100 ans du Bol d'Or : Yamaha remporte le trophée après 24h riches en rebondissements

Après une course dominée par la Ducati N°6, c'est finalement la N°777 de Yamaha qui s'est imposée, ce dimanche, à 15h, sur le circuit du Castellet. Les dernières heures de la mythique compétition d'endurance à moto ont été marquées par des difficultés techniques chez plusieurs concurrents.

Plusieurs rebondissements ont émaillé les dernières heures de cette 85ème édition du Bol d'Or. Troisième à une heure et quart de l'arrivée, la Yamaha N°333, pilotée par l'Allemand Florian Alt et les Français Erwan Nigon et Steven Odenhaal, a bénéficié des déboires mécaniques de ses concurrents pour s'emparer de la tête et s'imposer au terme de 718 tours.

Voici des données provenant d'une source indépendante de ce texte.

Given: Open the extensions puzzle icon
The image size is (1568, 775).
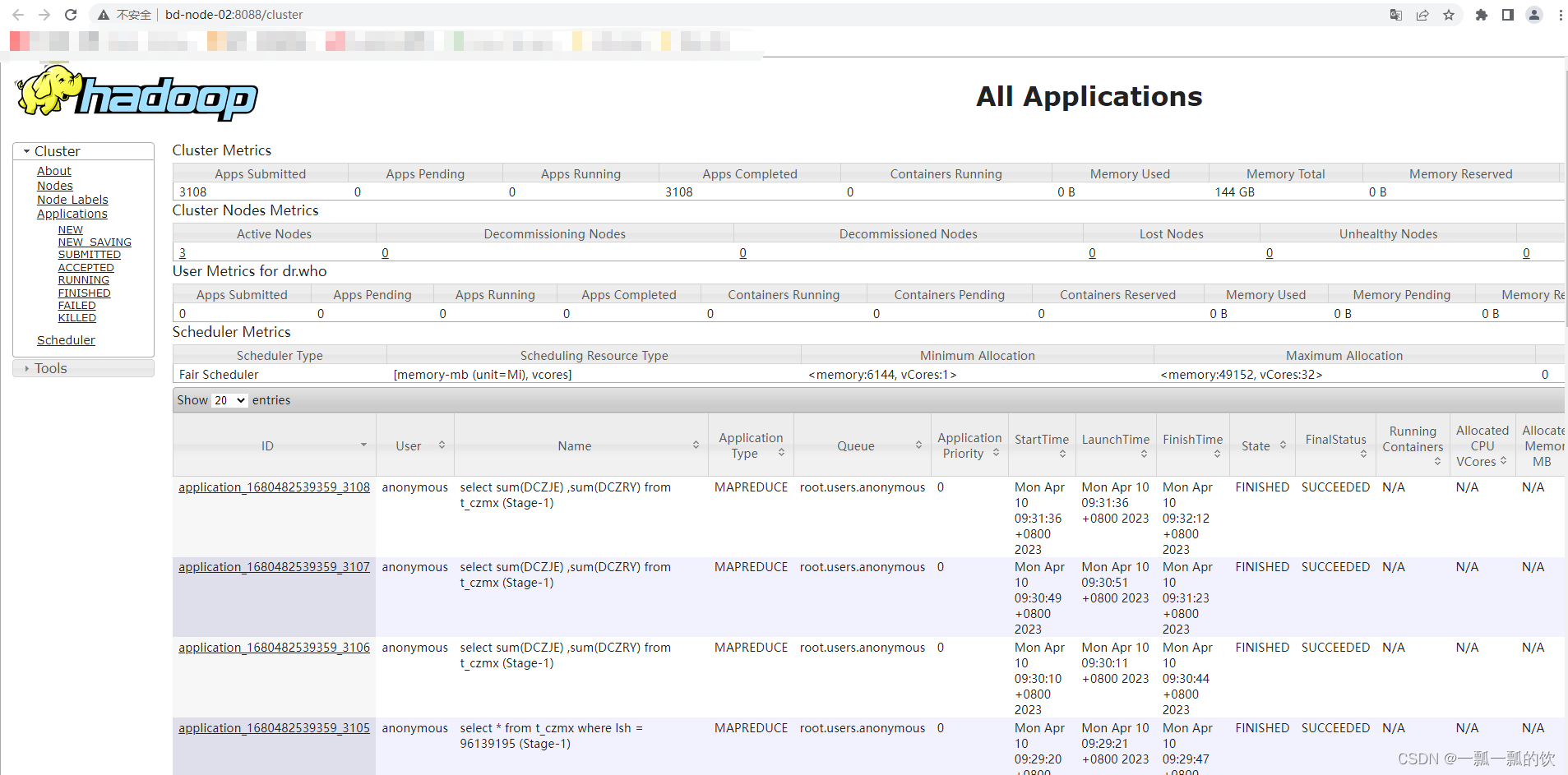Looking at the screenshot, I should coord(1482,15).

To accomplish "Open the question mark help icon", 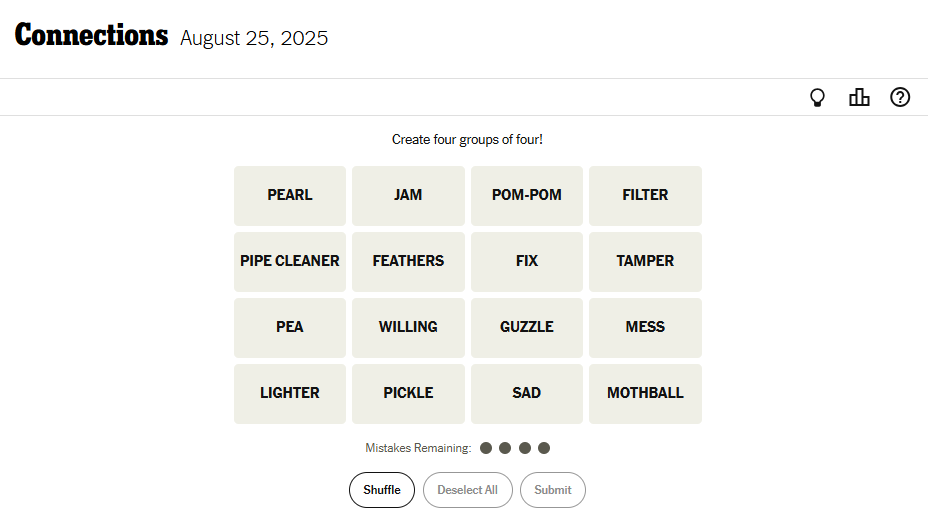I will point(900,97).
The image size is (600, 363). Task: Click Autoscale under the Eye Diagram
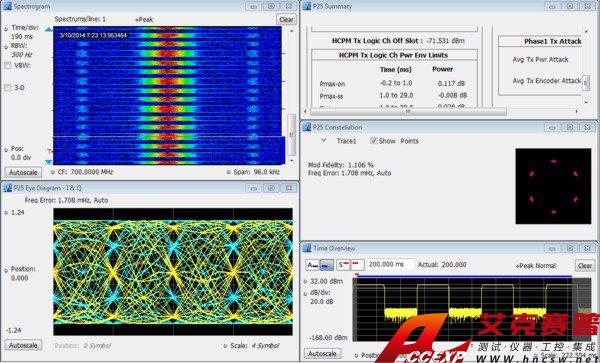tap(23, 345)
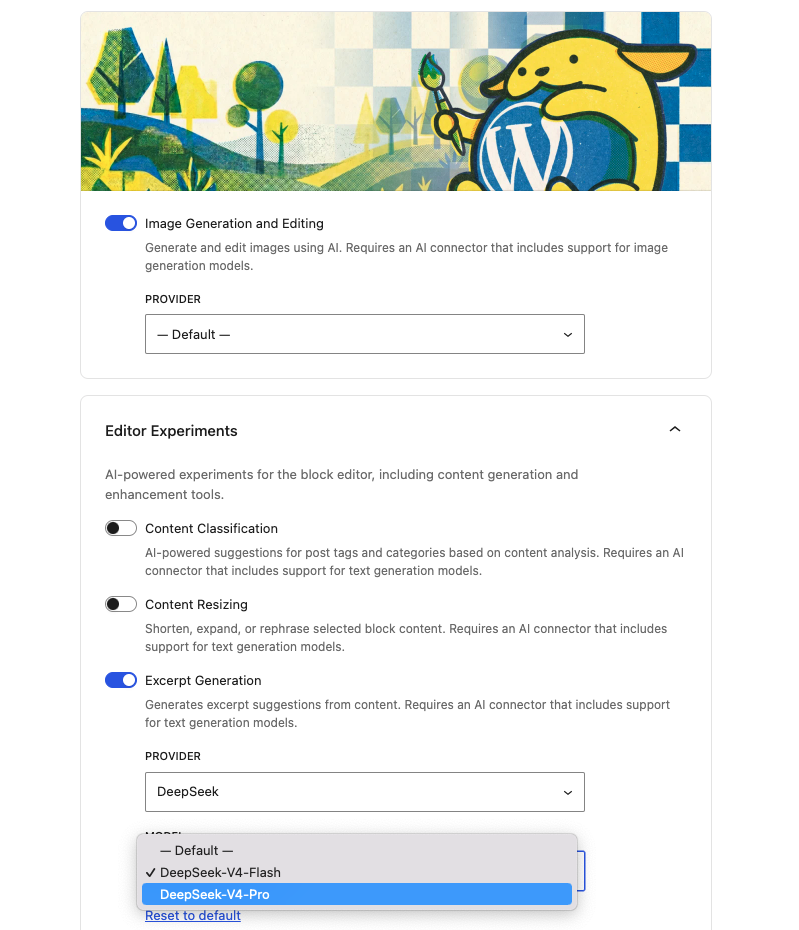Image resolution: width=799 pixels, height=930 pixels.
Task: Open the Image Generation provider select box
Action: click(365, 334)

Peu après 13 heures 30, alors qu'elle était en pôle position depuis la veille, la Ducati N°6 a en effet rencontré un problème mécanique : la moto a laissé échapper un voile de fumée dans la longue ligne droite du Mistral, obligeant le pilote à rentrer au stand et à s'immobiliser. L'équipe allemande, composée du Britannique Chaz Davies et des Espagnols Javier Fores et David Checa, était pourtant en passe de remporter son premier Bol d'Or.

Quelques minutes plus tard, la Yamaha N°77, conduite par le Britannique Dan Linfoot a également été obligée de se garer dans les stands en raison d'un incident mécanique. Après 10 minutes d'arrêt, elle est repartie sur la piste avec trois tours de retard sur le leader.

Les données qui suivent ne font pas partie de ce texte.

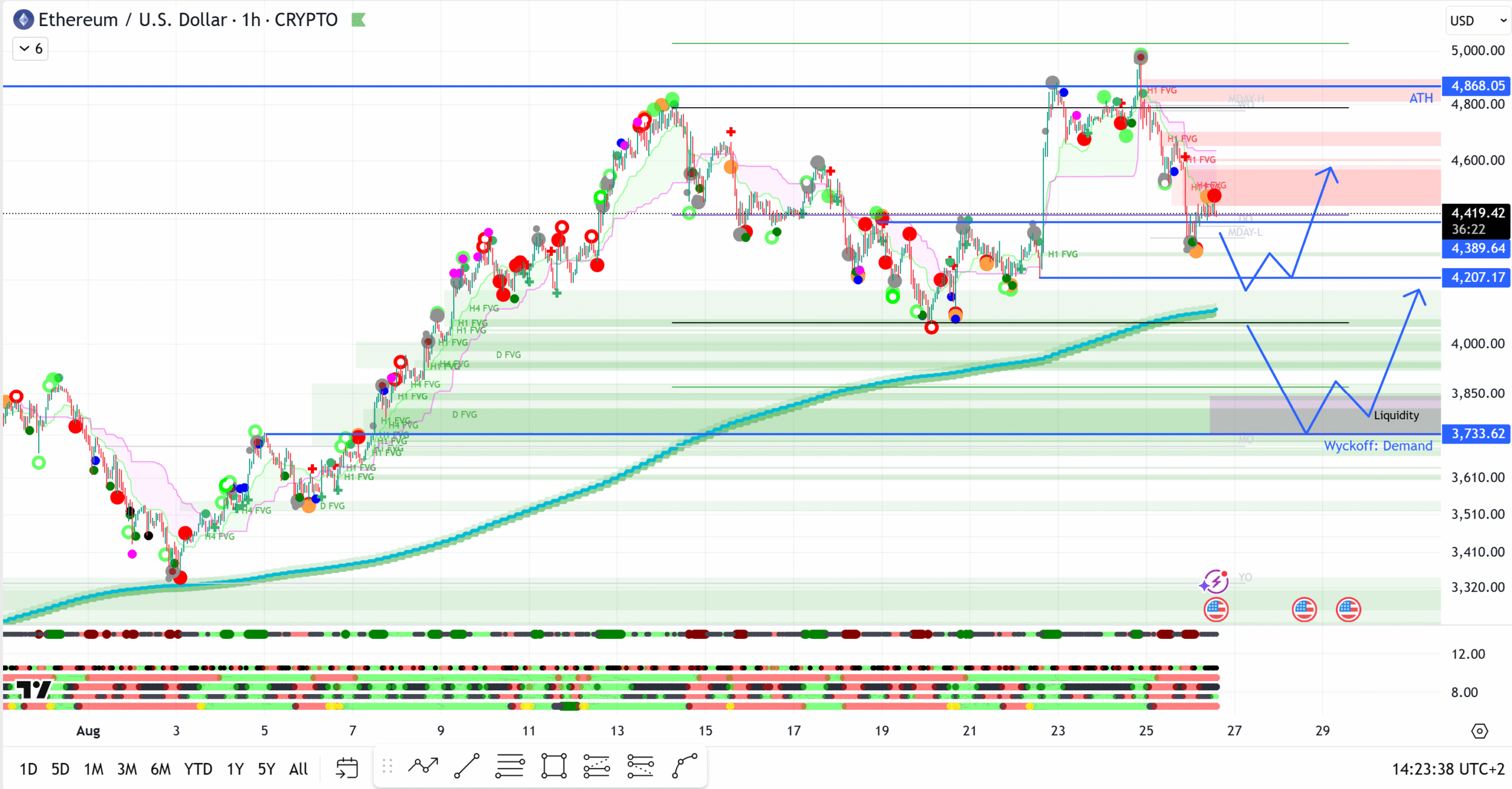
Task: Open the go to date calendar icon
Action: pos(347,768)
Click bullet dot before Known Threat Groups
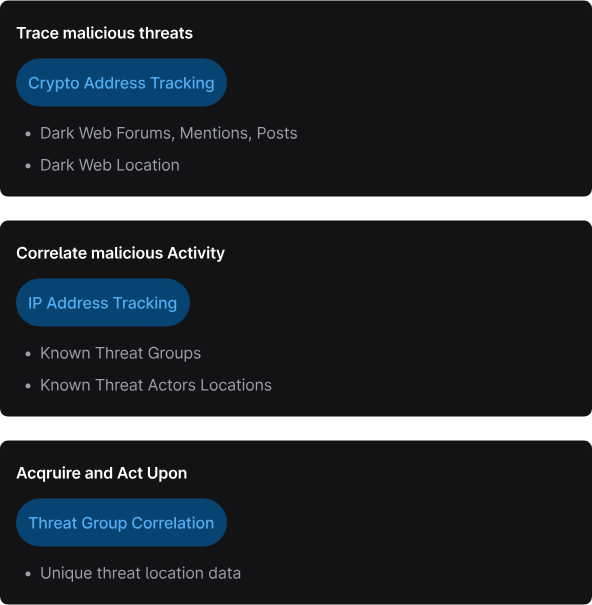The image size is (592, 605). point(28,354)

C'est finalement la Yamaha N°333 qui a pris la tête de la course, à un peu plus d'une heure de l'arrivée, devant la Yamaha N°77 (+ 3 tours) et la Kawasaki N°11 (+4 tours), pour l'emporter au terme des 24 heures.

Il s'agit du cinquième succès de Yamaha sur le circuit du Castellet, après 1994, 2000, 2007 et 2017.

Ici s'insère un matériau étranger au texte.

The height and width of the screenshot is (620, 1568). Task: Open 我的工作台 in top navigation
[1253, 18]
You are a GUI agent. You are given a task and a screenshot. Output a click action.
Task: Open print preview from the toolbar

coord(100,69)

La nuit dernière, le classement avait déjà connu des rebondissements. Plusieurs grands favoris, leaders lors des essais qualificatifs samedi matin, avaient été contraints de quitter la compétition, à cause de difficultés techniques : la Suzuki N°1, tenante du titre, en raison d'un problème moteur ; ainsi que la BMW n°37, en pôle position pendant les qualifications.

Un titre de champion du monde à la clé

Depuis samedi 15h, 43 équipes se relayaient sur le circuit Paul Ricard. Une course d'endurance, d'une durée de 24 heures, avec des pointes de vitesse à 340 km/h.

"Le Bol d'Or est une course mythique. Pour moi, il s'agit de la troisième épreuve du championnat du monde. C'est une troisième course de 24h cette année. C'est rare qu'il y en ait trois la même saison. Sous le soleil, nous allons vivre une belle épreuve", se réjouissait Amandine, seule pilote féminine de la course, ce samedi, au départ du relai.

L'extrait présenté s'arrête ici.